Com o envelhecimento da população global, a demência se tornou um dos maiores desafios de saúde pública. Os tratamentos disponíveis ainda são limitados, o que leva cientistas a buscar estratégias de prevenção acessíveis e eficazes. Nesse cenário, bebidas tão comuns quanto café e chá ganham destaque. Um novo estudo de grande escala sugere que o consumo regular pode estar ligado à proteção da função cognitiva ao longo dos anos.
Um estudo de décadas com mais de 130 mil pessoas
A pesquisa foi conduzida por cientistas do Mass General Brigham, da Harvard T.H. Chan School of Public Health, do MIT e do Broad Institute.
Os pesquisadores acompanharam 131.821 participantes por até 43 anos, analisando hábitos alimentares, desempenho cognitivo e diagnósticos de demência. Esse longo período permitiu identificar padrões que estudos mais curtos não conseguem captar.
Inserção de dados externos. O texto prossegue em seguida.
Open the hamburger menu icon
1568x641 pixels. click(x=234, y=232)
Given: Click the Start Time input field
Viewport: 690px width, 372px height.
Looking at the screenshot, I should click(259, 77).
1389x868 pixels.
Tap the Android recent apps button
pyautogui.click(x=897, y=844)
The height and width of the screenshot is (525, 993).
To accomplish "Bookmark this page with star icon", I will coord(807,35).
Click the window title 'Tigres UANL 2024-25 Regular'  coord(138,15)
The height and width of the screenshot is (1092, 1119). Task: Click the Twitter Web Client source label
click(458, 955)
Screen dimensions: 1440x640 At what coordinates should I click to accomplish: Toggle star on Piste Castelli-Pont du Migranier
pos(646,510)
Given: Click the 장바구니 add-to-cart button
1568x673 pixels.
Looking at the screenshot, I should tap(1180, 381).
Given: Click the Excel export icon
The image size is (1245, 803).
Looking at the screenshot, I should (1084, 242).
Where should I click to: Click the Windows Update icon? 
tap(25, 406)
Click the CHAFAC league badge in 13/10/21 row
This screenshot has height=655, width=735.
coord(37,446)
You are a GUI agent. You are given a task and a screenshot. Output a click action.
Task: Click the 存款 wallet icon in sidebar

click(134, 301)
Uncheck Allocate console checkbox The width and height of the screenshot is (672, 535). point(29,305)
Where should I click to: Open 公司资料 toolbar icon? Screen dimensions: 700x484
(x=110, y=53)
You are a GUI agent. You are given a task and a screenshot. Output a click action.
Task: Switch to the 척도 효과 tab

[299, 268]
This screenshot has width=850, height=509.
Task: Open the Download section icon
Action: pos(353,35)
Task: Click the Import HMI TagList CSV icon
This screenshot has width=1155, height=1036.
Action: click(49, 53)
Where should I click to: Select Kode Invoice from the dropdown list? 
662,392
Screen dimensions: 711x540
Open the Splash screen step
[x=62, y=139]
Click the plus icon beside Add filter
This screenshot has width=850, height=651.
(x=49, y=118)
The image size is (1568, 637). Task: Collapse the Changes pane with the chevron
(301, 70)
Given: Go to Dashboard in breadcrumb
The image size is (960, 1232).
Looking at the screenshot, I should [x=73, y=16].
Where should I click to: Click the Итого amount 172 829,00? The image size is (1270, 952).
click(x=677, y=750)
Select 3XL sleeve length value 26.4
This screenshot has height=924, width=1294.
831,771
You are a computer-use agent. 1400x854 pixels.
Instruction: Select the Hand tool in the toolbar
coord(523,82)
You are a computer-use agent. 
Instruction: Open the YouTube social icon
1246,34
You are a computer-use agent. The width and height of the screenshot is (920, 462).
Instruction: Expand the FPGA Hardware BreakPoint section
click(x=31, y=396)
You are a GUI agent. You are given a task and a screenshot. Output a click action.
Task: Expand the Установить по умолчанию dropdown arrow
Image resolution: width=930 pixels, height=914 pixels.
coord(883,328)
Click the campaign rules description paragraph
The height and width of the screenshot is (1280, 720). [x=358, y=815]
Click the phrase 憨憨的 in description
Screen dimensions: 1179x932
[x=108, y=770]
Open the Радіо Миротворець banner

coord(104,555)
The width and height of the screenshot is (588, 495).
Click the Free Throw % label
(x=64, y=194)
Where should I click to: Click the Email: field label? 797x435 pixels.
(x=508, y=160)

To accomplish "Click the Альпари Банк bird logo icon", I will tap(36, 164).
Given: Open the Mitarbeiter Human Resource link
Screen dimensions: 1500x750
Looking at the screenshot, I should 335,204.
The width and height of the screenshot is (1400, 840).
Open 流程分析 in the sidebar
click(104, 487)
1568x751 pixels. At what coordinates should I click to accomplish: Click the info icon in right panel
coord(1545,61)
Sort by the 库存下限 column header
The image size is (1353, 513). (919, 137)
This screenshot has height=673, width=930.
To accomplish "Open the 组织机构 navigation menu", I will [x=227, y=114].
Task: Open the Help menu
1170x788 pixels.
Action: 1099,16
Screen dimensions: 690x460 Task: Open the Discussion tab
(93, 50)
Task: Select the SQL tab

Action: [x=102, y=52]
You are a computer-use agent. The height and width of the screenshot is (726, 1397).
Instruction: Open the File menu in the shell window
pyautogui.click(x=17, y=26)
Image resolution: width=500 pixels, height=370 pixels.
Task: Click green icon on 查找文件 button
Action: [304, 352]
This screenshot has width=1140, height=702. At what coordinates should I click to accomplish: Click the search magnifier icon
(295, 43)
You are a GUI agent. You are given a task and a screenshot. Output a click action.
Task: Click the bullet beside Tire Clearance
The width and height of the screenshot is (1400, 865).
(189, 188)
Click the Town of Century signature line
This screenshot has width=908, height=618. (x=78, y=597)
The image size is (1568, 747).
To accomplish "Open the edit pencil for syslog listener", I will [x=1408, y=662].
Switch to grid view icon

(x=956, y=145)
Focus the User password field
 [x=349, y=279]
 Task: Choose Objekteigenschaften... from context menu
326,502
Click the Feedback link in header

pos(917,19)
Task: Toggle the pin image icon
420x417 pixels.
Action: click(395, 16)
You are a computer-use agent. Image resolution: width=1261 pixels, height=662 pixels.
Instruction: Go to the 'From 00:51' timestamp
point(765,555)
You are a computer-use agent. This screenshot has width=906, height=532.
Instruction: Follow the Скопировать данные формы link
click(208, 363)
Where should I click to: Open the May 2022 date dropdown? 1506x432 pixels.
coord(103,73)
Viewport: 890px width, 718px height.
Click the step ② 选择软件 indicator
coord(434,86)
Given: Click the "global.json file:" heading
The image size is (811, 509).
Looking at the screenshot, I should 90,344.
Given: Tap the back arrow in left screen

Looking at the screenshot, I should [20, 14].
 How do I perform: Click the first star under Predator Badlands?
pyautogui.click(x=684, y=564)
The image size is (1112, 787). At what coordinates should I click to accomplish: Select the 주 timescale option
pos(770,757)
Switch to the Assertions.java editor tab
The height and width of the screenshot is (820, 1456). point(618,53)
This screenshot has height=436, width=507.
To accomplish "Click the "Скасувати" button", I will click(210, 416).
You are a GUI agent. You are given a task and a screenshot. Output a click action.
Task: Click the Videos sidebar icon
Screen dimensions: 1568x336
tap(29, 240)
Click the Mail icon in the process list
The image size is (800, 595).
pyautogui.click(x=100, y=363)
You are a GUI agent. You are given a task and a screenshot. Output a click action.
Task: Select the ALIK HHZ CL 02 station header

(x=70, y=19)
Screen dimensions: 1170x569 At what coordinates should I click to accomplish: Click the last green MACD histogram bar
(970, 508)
Durante o acompanhamento, mais de 11 mil participantes desenvolveram demência — um número suficiente para observar relações consistentes entre consumo de bebidas e saúde cerebral.
Café e chá: aliados da função cognitiva

Os resultados indicam que pessoas que consumiam mais café com cafeína apresentavam um risco cerca de 18% menor de desenvolver demência em comparação com aquelas que raramente bebiam.
Além disso, relataram menos queixas de memória e tiveram melhor desempenho em testes cognitivos.
Os efeitos mais marcantes apareceram em quem consumia:
- 2 a 3 xícaras de café por dia
- 1 a 2 xícaras de chá diariamente
Essas quantidades parecem oferecer um equilíbrio ideal entre benefício e segurança.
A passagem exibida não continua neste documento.